Mas as coisas estão mudando. Enfrentamos, ao mesmo tempo, a rápida disseminação da desinformação baseada na tecnologia; a ascensão do autoritarismo como resposta ao agravamento da desigualdade de renda; e o medo crescente de mudanças demográficas em países ao redor do mundo. A imprensa foi encarregada de cobrir essas histórias e foi apanhada em suas redes.

A proliferação de desinformação tem sido particularmente transformadora. Nos meses nebulosos após a eleição de Donald Trump para a Casa Branca em 2016, um dos fatos surpreendentes com que os jornalistas tiveram que lidar (e havia muitos) foi que a Rússia atacou os Estados Unidos com histórias falsas e enganosas em um tentativa de ajudar Trump a vencer.
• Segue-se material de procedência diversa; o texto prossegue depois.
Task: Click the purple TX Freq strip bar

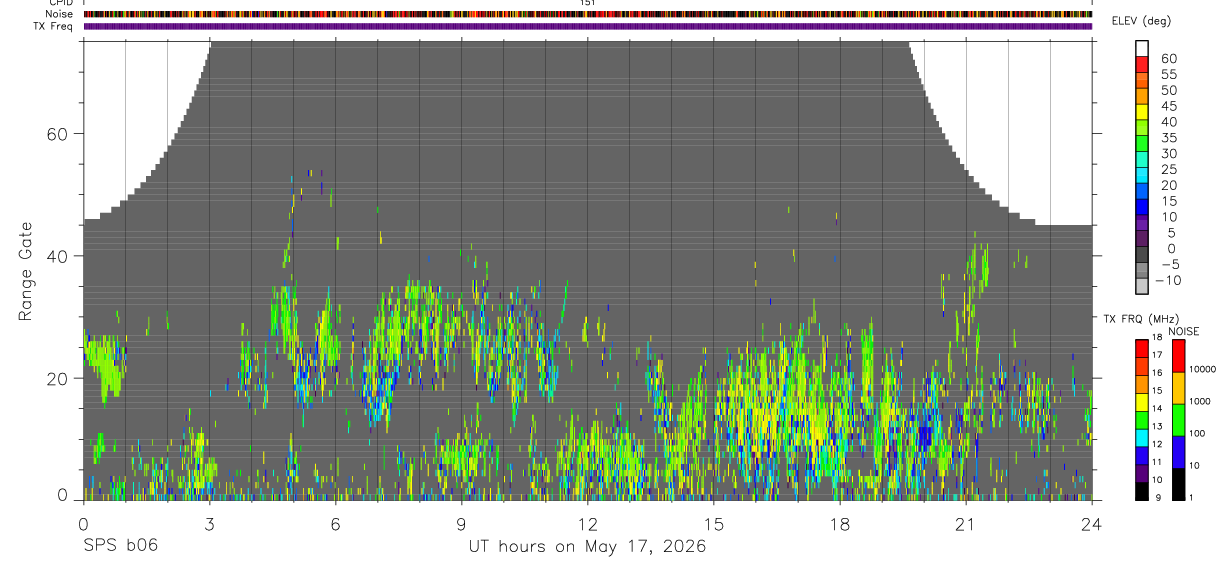Action: (x=588, y=26)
A idéia parecia distópica, e era: hackers russos em fábricas de conteúdo inundaram as mídias sociais, principalmente o Facebook, com inverdades destinadas a semear desordem no eleitorado americano – direcionando os eleitores à Trump, que jogavam com angústia e intolerância – e desacreditar o jornalismo legítimo. 

Como vimos a desinformação metastatizar, 
o jornalismo real foi arrastado para o caos.
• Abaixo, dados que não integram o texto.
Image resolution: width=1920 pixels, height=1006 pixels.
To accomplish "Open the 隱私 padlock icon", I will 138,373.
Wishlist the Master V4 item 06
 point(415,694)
Usando as mesmas vias de mídia social das quais as principais organizações de notícias passaram a depender (em grave erro), a campanha de desinformação russa conseguiu manchar a todos nós. Fraude e fatos misturados. Confiança nos meios de comunicação erodidos. Trump gritou “Fake news!” e os americanos viram confusão em seus computadores. Às vezes, os leitores encontravam notícias legítimas que Trump tentou desacreditar porque não gostava de como aquilo o fazia parecer; outras vezes, eles descobriram que o enquadramento intencional da informação distorcia a verdade; em muitas ocasiões, eles descobriram o que era simplesmente um absurdo.
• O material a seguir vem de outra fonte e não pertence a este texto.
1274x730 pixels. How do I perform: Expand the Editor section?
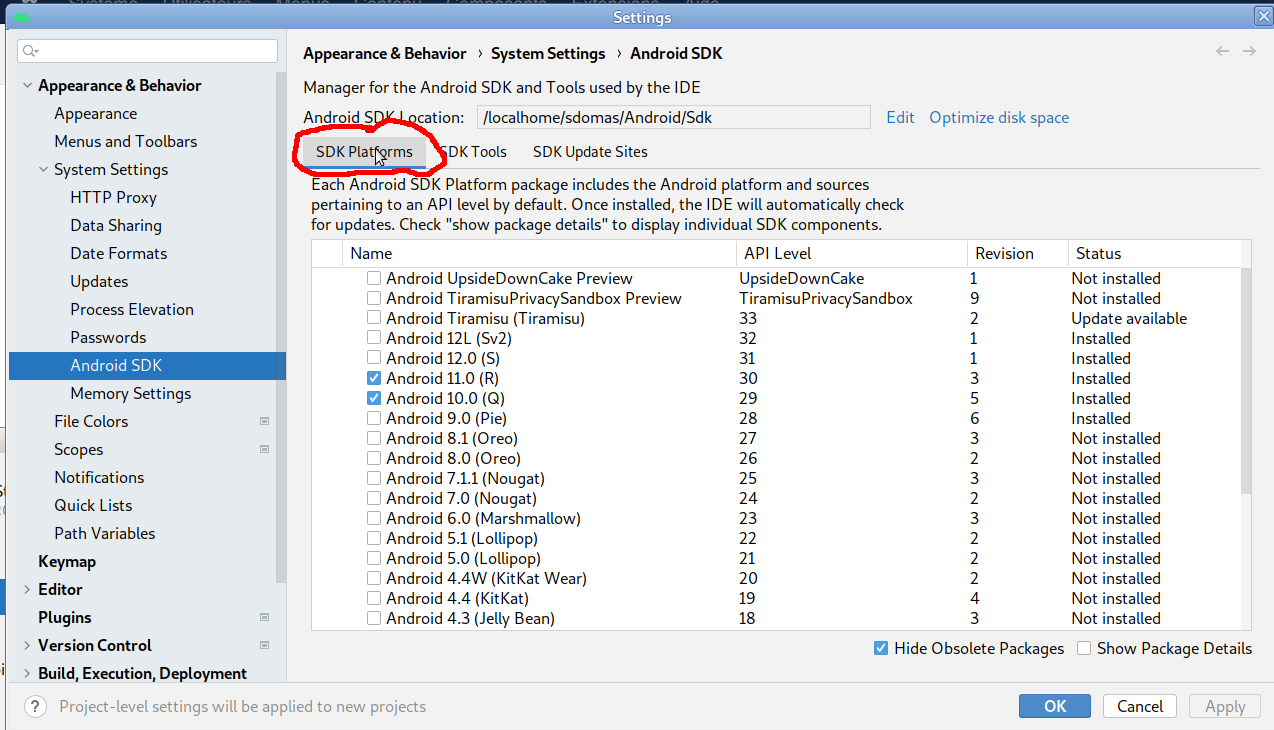point(27,589)
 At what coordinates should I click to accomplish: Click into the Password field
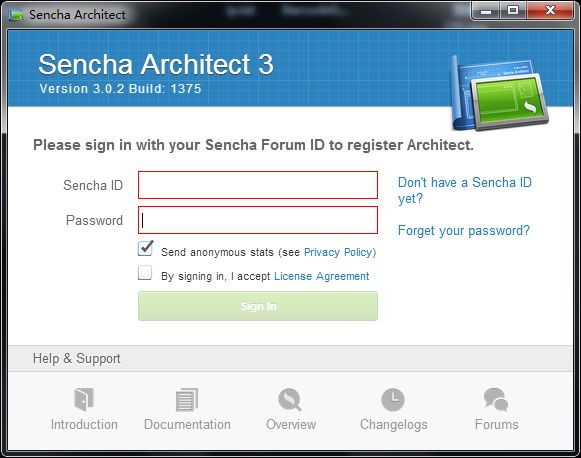click(x=258, y=220)
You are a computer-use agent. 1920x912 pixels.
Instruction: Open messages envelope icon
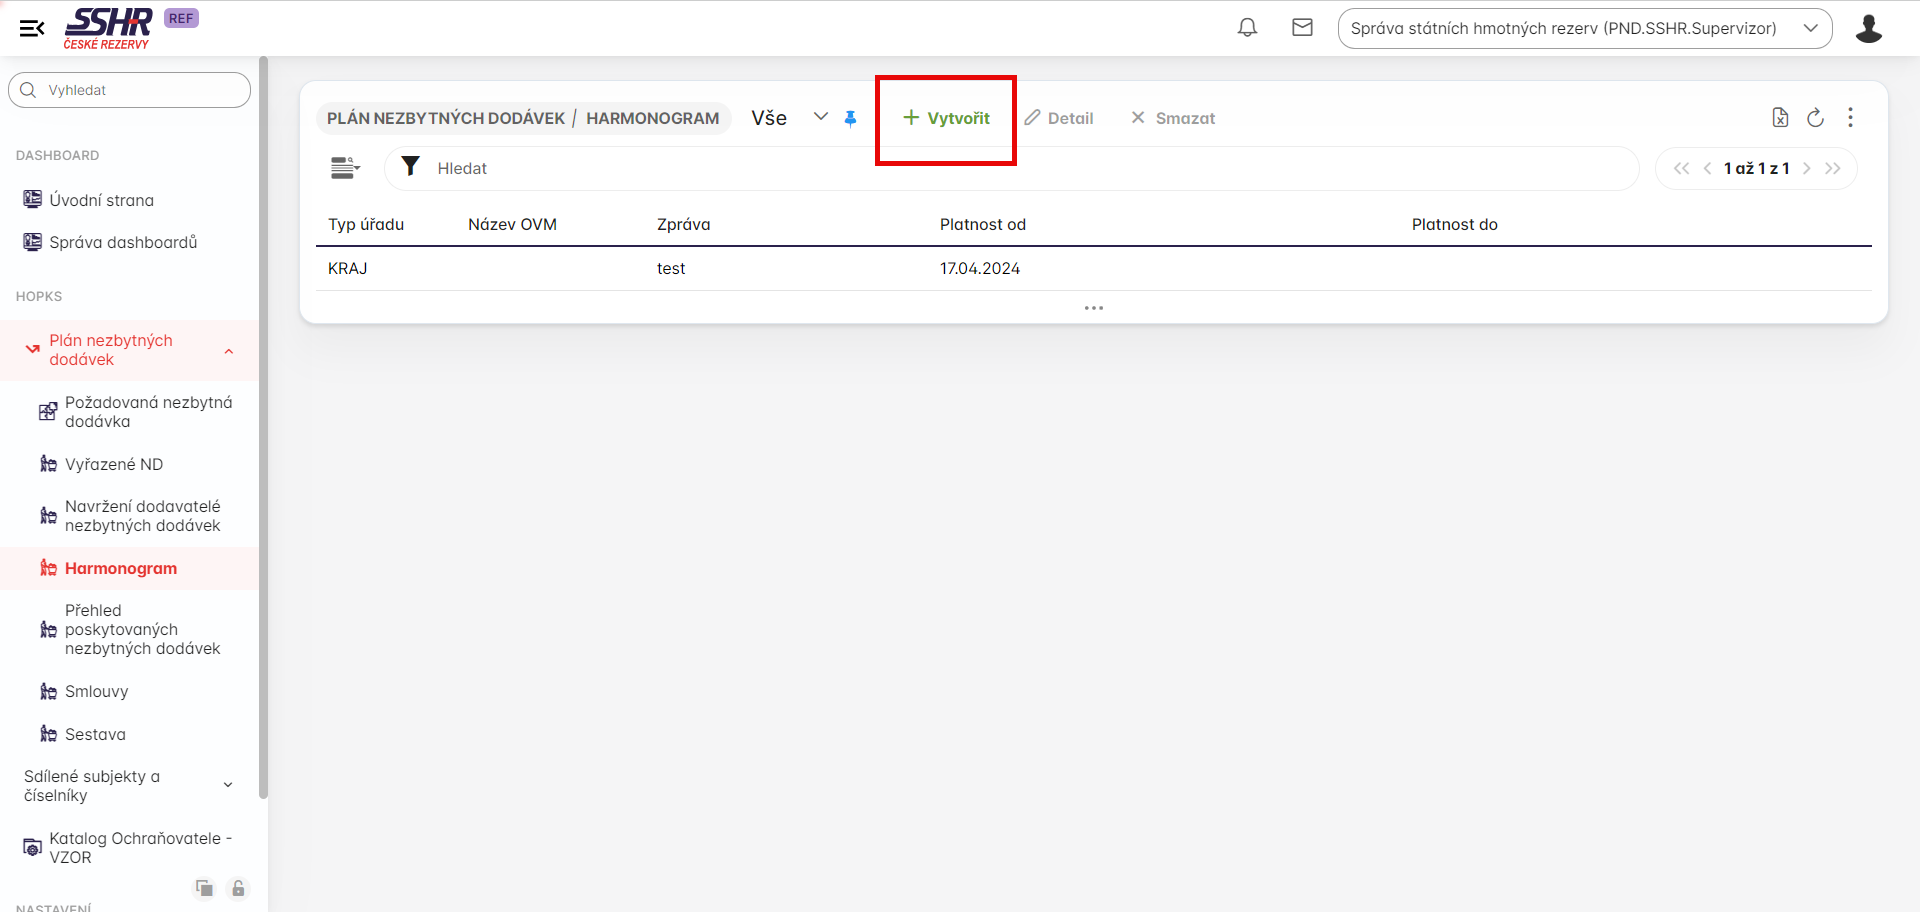tap(1302, 28)
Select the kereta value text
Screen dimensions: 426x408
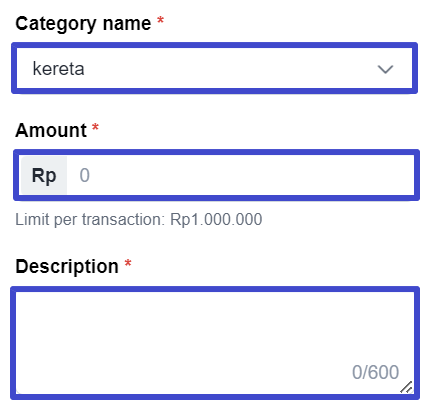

Como vimos a desinformação metastizar em todo o mundo, o jornalismo real foi arrastado para o caos. Vimos isso em Mianmar e no Brasil, Sri Lanka e Nova Zelândia, às vezes em campanhas orquestradas que exibem as impressões digitais de atores estatais, às vezes em manifestos pontuais de mentes perturbadas. O resultado é sempre o mesmo: relatos falsos envenenam as próprias plataformas que abrigam o jornalismo real. Ninguém na imprensa está seguro de ver seu trabalho sério e diligente exibido no meio do destroço.

Os jornalistas estavam começando a lidar com o escopo desse problema quando chegou a notícia de que Jamal Khashoggi, colunista saudita do The Washington Post , havia sido seqüestrado e assassinado na embaixada turca de seu país. Khashoggi era um jornalista sério – profundamente atencioso, compassivo, de mente aberta. Ele lamentou a maldição dos governos que exercem controle local por meio de desinformação e censura. Em resposta à sua morte – e sua queixa – Trump revirou os olhos. Os detalhes do assassinato de Khashoggi continuam inexplicáveis, apesar dos melhores esforços de seus colegas do Post para levar seus assassinos à justiça. 

Que repórter em qualquer lugar é seguro? Nosso paroquialismo agora parece singular, uma relíquia de uma época em que os autocratas não estavam armando informações que poderiam ser disseminadas pela Internet em alta velocidade, para grande lucro das empresas do Vale do Silício. Ainda podemos manter o nariz pressionado contra as telas dos computadores, mantendo o foco em nosso trabalho, mas de vez em quando não temos escolha a não ser sentar e reconhecer que somos parte do mundo ao nosso redor.

Aqui estão as boas notícias: o jornalismo sempre foi uma tribo, e acontece que nossa tribo é muito maior do que poderíamos pensar. Todos os ataques e desafios que os repórteres enfrentam estão nos unindo. Então, quando Maria Ressa, fundadora do site de notícias Rappler, é ameaçada e detida por suas reportagens corajosas nas Filipinas, sua voz se torna um grito de guerra para a nossa indústria. Quando Wa Lone e Kyaw Soe Oo, dois repórteres da Reuters, são presos por seu trabalho em Mianmar, seus nomes se tornam uma hashtag para os negócios da mídia e acabam sendo libertados. E quando um grupo de dedicados jornalistas trabalhando no The Capital Gazette foi morto a tiros em sua redação, em Maryland, jornalistas de todo o mundo ofereceram ajuda. Nossa fraternidade, que se estende de um canto da terra ao outro, está mais forte do que nunca.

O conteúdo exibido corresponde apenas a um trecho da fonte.